Then there are darker circles. Things die and we grieve. Sometimes it is almost impossible to let go. Things age and decay. It makes us uncomfortable and we diminish their value. In the garden we see death and decay become compost, a celebration. It’s not a pretty one but it’s a healing one. Nothing is wasted. Everything becomes new life in the next season. Eternity becomes something we can get our minds around. I wonder how our lives could shift if we would embrace cycles and catabolize our experience into spiritual compost.
We have an extreme aversion to loss. “The garden was so beautiful, now it just looks sad and dead!” I beg to differ.
I don’t like looking at the garden as much in winter. Sometimes I grieve. I miss the beauty and abundance. I miss the compliments about how lovely it looks too. Very few look at resting soil, compost, or ragtag cover crops and profess their admiration. It’s more like a resigned, “Well, it will be a garden again in spring.”
It’s a garden now.
It’s only a garden if it’s a garden now.
It’s resting from our human personal interest but alive with invisible purpose all its own. Like Sabbath or a warm bath with a cup of tea and silence.
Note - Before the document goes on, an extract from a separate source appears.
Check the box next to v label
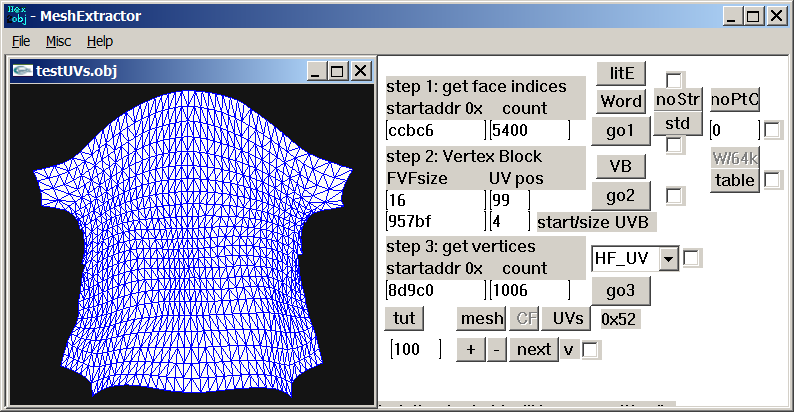The width and height of the screenshot is (794, 412). point(591,350)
Physics describes energy in two forms. Kinetic energy is the energy of motion. For example, a red ball rolling. Passive energy is stored energy. It is gathered and abstract, less exciting, like Sabbath or your immune system or the winter garden. Yet, passive energy is the critical determinant behind kinetic outcome. The mass of the red ball and the force behind it determines the speed and distance that red ball moves. If you diminish (or neglect) one form of energy you diminish the other. What if we applied this to our personal and spiritual lives? What if we have the potential to grow our spiritual potential energy, expanding our creative mass and capacity through being not producing. Do we have the long-range thinking to invest in what seems empty, quiet, and still? To “be still and know” in that mystery, understanding this dormancy will expand future possibility?
The winter garden is an invitation to embrace the ebb and flow of our natural and spiritual world.
To sit in the uncomfortable, unquantifiable space of emptiness, decay and lack of harvest in our own lives. It is here we can begin the practice of treasuring the invisible, even the loss of something we cherish, trusting our investment in non-manifestation seasons will increase our passive capacity so we can humbly grow into something kinetically stronger than the year before.